La première scène se situe dans la première partie du roman et présente le vicomte de Prosny qui rend visite à la Malagaise dans son riche appartement parisien :

Il la dominait puisqu’il était assis sur le fauteuil et elle à terre. Elle était changée depuis deux ans. Elle avait vieilli. L’égoïste, blessé par elle dans le sentiment de ses infirmités physiques, vit que la raie des cheveux s’était élargie, que quelques fils d’argent apparaissaient dans le miroir noir des bandeaux. Elle avait une espèce de blouse de soie sans corset, fixée par une ceinture. Ses pieds nus, aussi bruns que sa joue, étaient au large dans des pantoufles de velours brodées de perles. Traître costume qui montrait bien qu’elle n’avait plus ses vingt-cinq ans ! La seule chose immortelle était la grâce indolente et jeune avec laquelle elle posait sa petite main sous la griffe d’or de sa peau de tigre, en écoutant M. de Prosny. […]34
Elle fit un petit mouvement d’une impertinence adorable et jeta en l’air du bout de son pied sa pantoufle, qui, après deux tours vers le plafond, alla retomber sur le lit.
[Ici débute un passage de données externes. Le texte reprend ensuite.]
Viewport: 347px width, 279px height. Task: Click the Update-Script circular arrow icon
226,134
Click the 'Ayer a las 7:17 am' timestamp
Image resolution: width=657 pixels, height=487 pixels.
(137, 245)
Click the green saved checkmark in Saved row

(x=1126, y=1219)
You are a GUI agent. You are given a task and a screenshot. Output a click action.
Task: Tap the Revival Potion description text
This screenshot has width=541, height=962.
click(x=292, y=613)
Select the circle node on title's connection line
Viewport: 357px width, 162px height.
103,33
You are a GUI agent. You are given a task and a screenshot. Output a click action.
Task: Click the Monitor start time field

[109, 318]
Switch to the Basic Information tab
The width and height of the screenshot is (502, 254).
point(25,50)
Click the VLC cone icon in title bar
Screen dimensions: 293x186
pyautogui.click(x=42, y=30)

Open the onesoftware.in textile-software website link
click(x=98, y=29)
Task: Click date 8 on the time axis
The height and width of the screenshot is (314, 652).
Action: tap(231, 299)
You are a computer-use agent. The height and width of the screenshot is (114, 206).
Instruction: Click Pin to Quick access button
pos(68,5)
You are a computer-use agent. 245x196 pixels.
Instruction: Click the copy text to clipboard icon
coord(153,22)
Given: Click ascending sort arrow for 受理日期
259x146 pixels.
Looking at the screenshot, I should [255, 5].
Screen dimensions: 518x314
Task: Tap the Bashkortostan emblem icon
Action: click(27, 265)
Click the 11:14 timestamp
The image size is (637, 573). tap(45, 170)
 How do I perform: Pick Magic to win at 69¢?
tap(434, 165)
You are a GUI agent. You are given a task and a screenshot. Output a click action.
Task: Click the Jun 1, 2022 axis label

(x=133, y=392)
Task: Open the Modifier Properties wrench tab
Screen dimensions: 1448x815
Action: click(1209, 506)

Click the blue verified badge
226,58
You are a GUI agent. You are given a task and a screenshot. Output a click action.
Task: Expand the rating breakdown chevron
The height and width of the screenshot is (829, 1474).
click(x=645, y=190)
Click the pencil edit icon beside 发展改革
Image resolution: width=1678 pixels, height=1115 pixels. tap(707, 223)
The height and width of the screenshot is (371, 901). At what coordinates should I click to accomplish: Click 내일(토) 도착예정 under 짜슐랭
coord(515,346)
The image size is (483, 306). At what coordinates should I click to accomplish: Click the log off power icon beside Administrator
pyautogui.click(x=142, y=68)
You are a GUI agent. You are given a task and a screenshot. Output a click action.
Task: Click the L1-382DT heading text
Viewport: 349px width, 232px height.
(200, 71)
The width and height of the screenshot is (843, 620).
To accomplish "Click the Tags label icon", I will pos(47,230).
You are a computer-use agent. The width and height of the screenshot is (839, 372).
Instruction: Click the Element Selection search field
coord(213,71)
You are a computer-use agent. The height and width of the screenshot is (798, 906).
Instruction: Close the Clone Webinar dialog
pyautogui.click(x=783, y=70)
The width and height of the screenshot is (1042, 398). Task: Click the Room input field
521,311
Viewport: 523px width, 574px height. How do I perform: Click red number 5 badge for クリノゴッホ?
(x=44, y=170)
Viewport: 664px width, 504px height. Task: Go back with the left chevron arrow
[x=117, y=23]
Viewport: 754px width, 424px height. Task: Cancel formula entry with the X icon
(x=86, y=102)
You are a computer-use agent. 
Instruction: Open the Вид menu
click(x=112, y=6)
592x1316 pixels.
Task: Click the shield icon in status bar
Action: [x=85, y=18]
Son mouvement découvrit une délicieuse jambe de promesse et de perdition qui donna comme un soufflet du diable dans les yeux alléchés du vicomte de Prosny. C’était une de ces jambes tournées pour faire vibrer, dans les plus folles danses de l’amour, le carillon de tous les grelots de la Fantaisie, et autour desquelles l’imagination émoustillée s’enroule, frétille et se tord en montant plus haut, comme un pampre de flammes monte autour d’un thyrse. […] « Pécayère ! – fit le vieux Prosny, en flûtant sa voix libertine35.

La dynamique que le mouvement intentionnel du pied imprime à la pantoufle brodée constitue le pivot de la scène qui, grâce au relais iconique sur lequel elle repose manifestement, fait émerger le sens en réorientant la lecture et révèle par là les principes de la poétique romanesque de l’écrivain.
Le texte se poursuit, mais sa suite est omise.